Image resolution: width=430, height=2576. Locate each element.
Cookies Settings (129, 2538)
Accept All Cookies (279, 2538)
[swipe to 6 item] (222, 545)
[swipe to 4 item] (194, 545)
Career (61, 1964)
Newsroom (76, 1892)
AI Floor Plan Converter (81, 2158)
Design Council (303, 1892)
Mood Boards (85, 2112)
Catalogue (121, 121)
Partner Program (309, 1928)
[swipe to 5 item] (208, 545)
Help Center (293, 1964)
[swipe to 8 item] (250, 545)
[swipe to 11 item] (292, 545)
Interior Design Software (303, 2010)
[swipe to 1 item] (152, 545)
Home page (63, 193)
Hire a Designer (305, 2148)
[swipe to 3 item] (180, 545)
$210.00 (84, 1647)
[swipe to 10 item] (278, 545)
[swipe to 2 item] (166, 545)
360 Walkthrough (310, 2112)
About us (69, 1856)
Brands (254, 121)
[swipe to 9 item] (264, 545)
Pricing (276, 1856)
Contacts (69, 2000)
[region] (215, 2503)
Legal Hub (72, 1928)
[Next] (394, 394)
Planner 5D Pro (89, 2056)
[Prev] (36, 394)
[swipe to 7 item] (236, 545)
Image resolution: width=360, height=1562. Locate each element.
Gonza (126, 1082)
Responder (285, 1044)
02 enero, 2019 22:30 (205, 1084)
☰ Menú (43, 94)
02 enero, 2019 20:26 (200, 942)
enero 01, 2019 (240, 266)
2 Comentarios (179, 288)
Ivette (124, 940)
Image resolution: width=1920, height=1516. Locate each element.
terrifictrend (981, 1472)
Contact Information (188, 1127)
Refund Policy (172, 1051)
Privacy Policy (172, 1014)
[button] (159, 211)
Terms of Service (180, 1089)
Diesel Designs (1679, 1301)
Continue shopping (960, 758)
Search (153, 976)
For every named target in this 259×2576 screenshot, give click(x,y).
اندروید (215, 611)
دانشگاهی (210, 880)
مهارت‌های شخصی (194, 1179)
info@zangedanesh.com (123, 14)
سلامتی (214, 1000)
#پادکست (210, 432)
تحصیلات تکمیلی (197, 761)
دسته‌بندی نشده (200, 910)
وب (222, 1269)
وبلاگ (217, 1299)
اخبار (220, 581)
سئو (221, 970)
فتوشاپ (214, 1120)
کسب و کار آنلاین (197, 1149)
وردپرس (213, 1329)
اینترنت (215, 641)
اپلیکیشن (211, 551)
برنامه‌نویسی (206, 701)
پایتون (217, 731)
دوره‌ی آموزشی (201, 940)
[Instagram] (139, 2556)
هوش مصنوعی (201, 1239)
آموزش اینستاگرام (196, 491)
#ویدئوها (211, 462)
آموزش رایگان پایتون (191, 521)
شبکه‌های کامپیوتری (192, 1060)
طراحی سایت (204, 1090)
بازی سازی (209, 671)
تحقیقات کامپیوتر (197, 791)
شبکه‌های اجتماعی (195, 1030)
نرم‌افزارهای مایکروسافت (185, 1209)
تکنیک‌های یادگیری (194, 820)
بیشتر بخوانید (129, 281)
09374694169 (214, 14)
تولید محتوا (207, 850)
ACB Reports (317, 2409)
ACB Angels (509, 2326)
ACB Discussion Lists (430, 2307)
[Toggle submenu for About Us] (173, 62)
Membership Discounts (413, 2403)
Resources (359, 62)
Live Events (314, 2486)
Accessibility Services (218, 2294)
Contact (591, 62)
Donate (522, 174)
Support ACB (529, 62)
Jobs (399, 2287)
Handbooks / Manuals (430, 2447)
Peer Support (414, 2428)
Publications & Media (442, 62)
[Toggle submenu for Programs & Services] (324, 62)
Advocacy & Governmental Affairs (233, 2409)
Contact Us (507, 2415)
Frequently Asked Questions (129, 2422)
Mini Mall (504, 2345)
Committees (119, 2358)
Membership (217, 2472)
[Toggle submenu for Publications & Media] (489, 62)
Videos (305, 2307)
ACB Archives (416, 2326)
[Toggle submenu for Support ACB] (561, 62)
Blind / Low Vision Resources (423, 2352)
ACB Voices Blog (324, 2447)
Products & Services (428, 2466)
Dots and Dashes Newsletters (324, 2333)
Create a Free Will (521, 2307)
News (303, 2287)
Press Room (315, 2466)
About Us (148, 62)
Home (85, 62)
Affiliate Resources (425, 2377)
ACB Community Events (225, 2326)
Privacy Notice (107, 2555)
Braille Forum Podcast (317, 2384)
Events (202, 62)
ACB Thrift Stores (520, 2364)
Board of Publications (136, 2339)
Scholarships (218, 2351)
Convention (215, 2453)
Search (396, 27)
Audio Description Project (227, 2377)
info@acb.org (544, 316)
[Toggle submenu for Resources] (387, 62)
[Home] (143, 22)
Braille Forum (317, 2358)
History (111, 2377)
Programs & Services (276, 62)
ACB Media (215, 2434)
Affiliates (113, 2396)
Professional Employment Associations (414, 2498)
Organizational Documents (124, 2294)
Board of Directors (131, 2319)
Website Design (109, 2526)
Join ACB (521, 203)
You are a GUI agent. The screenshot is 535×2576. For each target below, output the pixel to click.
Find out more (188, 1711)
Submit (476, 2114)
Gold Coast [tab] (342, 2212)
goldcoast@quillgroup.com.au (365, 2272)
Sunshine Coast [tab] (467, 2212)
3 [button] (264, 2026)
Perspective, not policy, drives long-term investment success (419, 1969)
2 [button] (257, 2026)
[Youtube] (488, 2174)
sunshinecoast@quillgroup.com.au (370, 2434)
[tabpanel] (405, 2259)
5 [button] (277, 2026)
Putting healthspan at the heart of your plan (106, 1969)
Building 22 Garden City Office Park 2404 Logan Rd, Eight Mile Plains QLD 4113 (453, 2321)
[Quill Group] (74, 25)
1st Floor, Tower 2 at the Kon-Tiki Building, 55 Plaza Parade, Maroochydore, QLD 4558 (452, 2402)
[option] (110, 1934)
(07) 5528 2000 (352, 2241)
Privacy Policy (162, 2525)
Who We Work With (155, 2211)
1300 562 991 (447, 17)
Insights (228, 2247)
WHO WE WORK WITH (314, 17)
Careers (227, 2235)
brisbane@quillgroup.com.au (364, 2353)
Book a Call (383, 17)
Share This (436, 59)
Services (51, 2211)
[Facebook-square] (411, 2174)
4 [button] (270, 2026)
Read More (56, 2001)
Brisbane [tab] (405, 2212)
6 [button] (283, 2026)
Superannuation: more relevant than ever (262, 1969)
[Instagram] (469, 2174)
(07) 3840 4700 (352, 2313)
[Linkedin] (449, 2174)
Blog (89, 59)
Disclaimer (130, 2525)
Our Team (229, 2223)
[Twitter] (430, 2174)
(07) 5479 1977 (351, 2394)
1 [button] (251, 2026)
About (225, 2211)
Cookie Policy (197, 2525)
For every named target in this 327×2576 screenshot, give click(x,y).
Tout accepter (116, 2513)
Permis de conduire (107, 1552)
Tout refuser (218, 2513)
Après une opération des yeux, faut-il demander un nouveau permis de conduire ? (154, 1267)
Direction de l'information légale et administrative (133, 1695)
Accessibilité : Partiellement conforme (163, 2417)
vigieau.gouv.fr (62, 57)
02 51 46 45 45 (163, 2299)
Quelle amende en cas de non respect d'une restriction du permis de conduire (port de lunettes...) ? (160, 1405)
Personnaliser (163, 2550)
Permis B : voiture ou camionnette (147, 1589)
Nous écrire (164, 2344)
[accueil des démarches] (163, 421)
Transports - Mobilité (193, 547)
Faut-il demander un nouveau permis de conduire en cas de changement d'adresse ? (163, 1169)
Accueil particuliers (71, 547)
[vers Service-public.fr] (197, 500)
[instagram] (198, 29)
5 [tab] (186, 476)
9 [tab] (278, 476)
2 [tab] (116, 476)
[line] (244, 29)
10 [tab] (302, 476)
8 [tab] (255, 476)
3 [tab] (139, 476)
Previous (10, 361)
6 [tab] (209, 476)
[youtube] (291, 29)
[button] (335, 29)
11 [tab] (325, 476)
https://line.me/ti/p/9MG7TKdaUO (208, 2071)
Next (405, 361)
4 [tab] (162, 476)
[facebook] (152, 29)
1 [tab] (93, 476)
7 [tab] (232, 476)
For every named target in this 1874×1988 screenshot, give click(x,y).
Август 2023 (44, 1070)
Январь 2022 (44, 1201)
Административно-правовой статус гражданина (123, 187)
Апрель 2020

____

### [EXERCISE]
Above are records; repeat only the lines starting at the line with "Organizational Documents (124, 2294)" and ending at the line with "Submit (476, 2114)", exactly as they appear, both included.

### [OUTPUT FOR THIS TASK]
Organizational Documents (124, 2294)
Board of Directors (131, 2319)
Website Design (109, 2526)
Join ACB (521, 203)
You are a GUI agent. The screenshot is 535×2576. For each target below, output the pixel to click.
Find out more (188, 1711)
Submit (476, 2114)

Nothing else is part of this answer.